Two Minute Drill: NMI

Two Minute Drill: NMI

  • Comments 4
  • Likes

Back in “the old days”, you could use a ball-point pen to break into the debugger.  No, I haven’t stayed too long at the fair – you could use the tip of the ball-point pen to short the nearest pair of pins to create a hardware crash dump.  Obviously this isn’t recommended (or supported!), but as the old adage goes, necessity is the mother of invention.  Since then, the introduction of hardware dump switches (which are usually referred to as NMI switches) eliminated the need to dig out your trusty pen and start poking around on your systems. 

On the Performance team, we request server dumps routinely to troubleshoot a variety of issues.  Normally we use the CrashOnCtrlScroll key combination to capture a manual memory dump.  However, there have been instances where the server does not respond to this key combination.  In these cases, the NMI switch can be your best friend …

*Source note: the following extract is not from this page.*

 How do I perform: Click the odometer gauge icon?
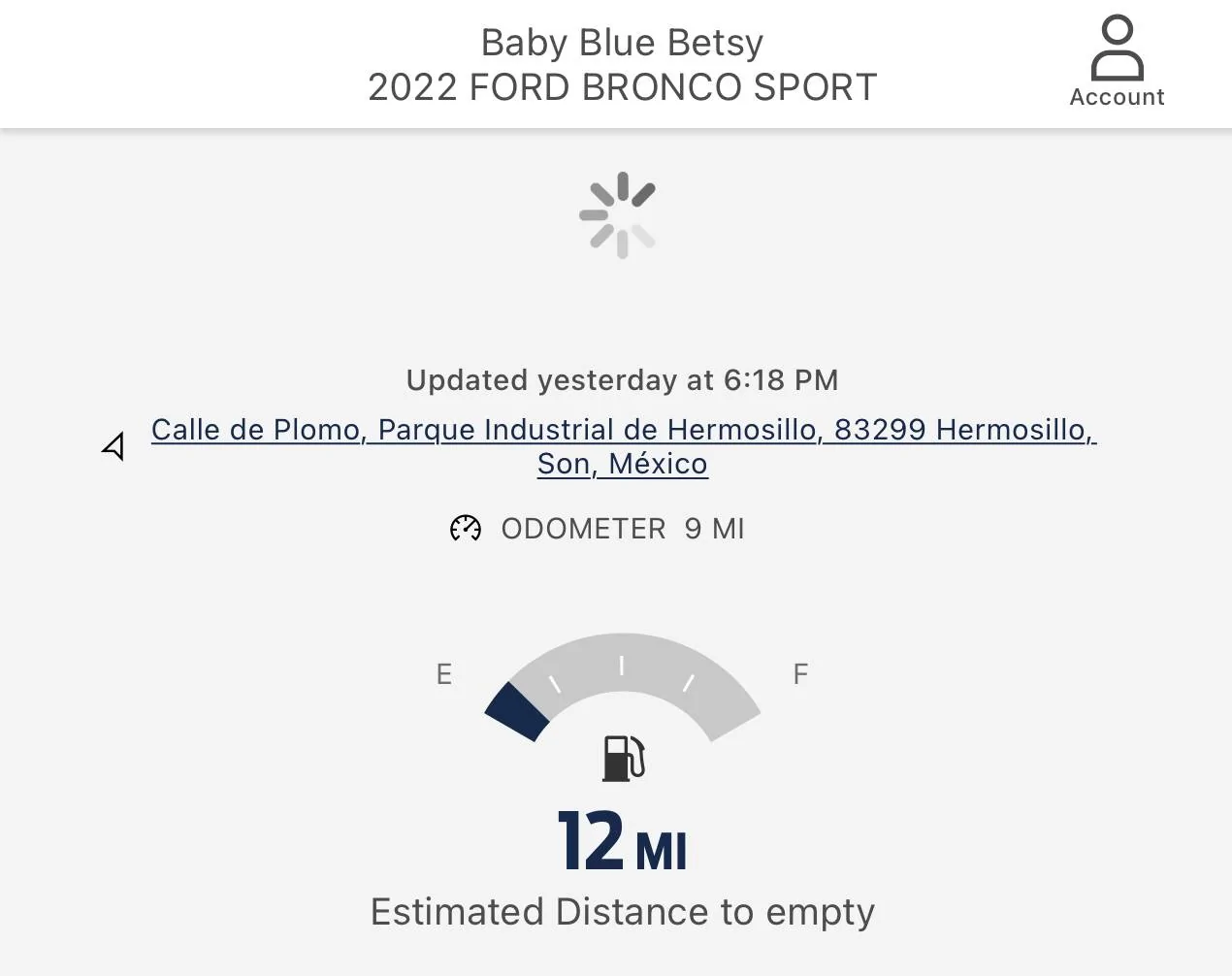[x=466, y=529]
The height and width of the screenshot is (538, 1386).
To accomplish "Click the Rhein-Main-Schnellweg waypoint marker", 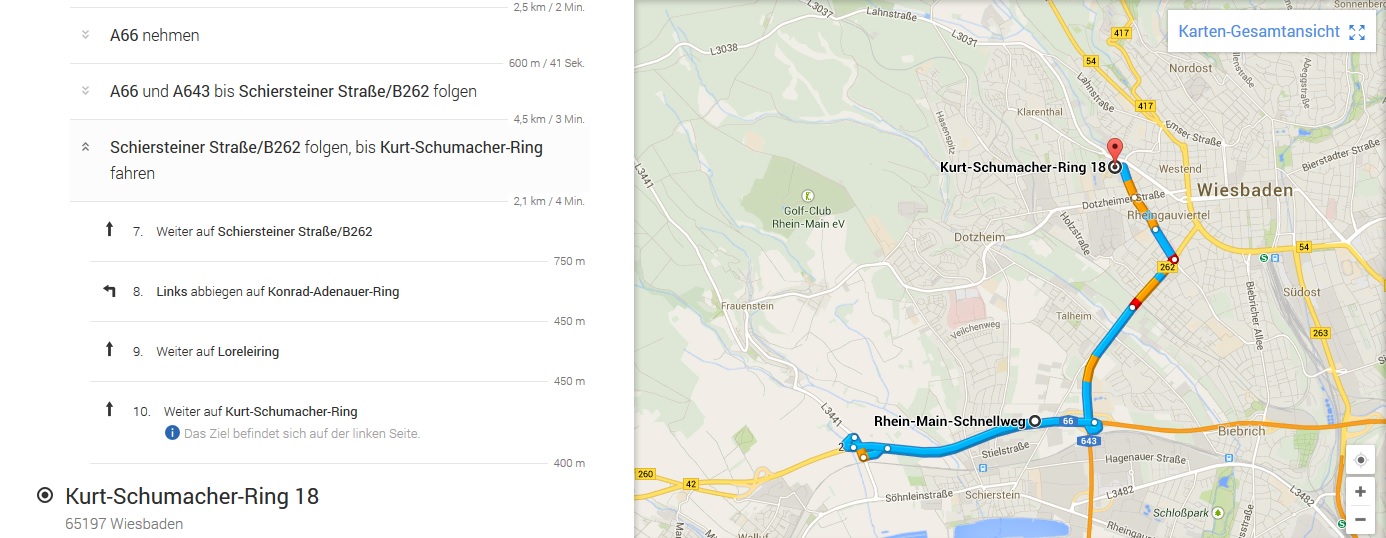I will (x=1035, y=421).
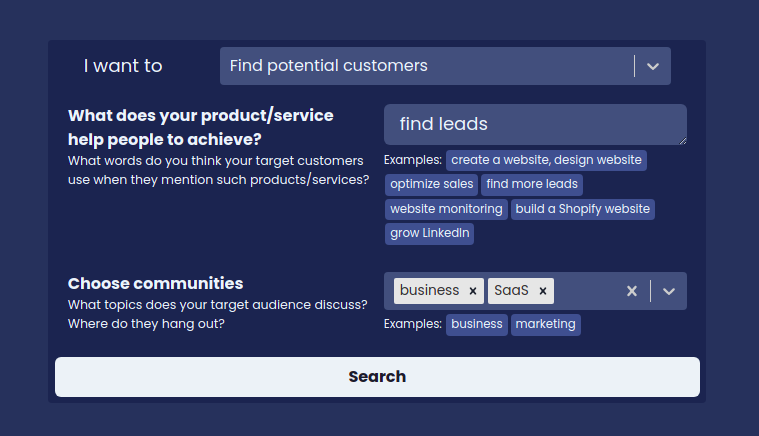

So what exactly is NMI?  If you recall our post on IRQL, the Interrupt Request Level defines the hardware priority at which a processor operates.  These interrupt request levels allow processes to mask (or block) interrupt requests to have the processor perform a task.  Thus, NMI – the Non-Maskable Interrupt -  is basically “God Mode” for Interrupt Requests, and by extension the processor.  NMI requests cannot be blocked and are reserved for very high priority tasks.  These tasks are invoked whenever there is a serious system error that requires immediate attention to prevent data loss or data corruption.  Some examples that you might have seen in the past include memory parity errors, bus timeouts whereby an add-on card may be defective and has stopped responding, or in some very rare cases a software program has generated an NMI.  The NMI signal tells the processor to drop whatever it was doing and satisfy the NMI request.  The NMI request sent by the NMI switch causes the server to bugcheck.  The resultant bugcheck may be one of the following:

  • STOP 0x00000080 (NMI_HARDWARE_FAILURE)
  • STOP 0x000000C2 (BAD_POOL_CALLER)
  • STOP 0x000000E2 (MANUALLY_INITIATED_CRASH)

As you can see, in instances where we may be in such a severe hang that we cannot get keyboard inputs to function, the NMI switch can be extremely useful in capturing troubleshooting data.  A word of warning though – and we encounter this scenario more often than you might think.  If CrashOnCtrlScroll doesn’t work, and neither does your NMI switch, you should ensure that you have the appropriate registry modification on your system:

HKLM\System\CurrentControlSet\Control\CrashControl 
    Value Name: NMICrashDump 
    Value Type: REG_DWORD 
    Value Data: 1 

If everything is configured correctly, and you can’t generate a dump using the NMI switch, then it’s probably time to start calling your hardware vendor and having them run a thorough check on your system.

Until next time …

Additional Resources:

- CC Hameed

Share this post :
Your comment has been posted.   Close
Thank you, your comment requires moderation so it may take a while to appear.   Close
Leave a Comment
  • Is 0xDEADDEAD not one of the bugcheck codes?  If not - can you explain what may cause it?

    I've encountered this bugcheck code, which is apparently manually initiated: http://msdn.microsoft.com/en-us/library/ms797162.aspx

    - but yet the crash on ctrl+scroll key was not set, and the server was locked away in a rack, with no physical access recorded on the cameras.

  • Hi Adam,

     Yes, 0xDEADDEAD is a possible bugcheck code you can get from a manually initiated crash, but it is not one I see very often. I did some digging on the internet and found a couple of other people who have gotten that STOP code due to a faulty driver. Apparently, debug code occasionally gets left in and can cause this type of issue if there is a driver fault. I would check and see if any new driver updates were installed any time recently. Hope this helps.

    Tim Newton

  • Three years later, and I found out what caused my phantom 0xDEADDEAD bugcheck.  It's the bugcheck code used by Egenera hardware (EgenBmc.sys) when you issue an NMI to the system.

  • I have a HP ProLiant DL385 G5 with ILO 2 and it refused to create the memory.dmp when performing the NMI. The reg has been set correctly, HP have replaced the motherboard, firmware and psp is up to date. It's driving my crazy! The server is able to create a memory.dmp when using NotMyFault.exe /crash so I don't believe it is an OS issue. Just don't know what else I can do. Any suggestions?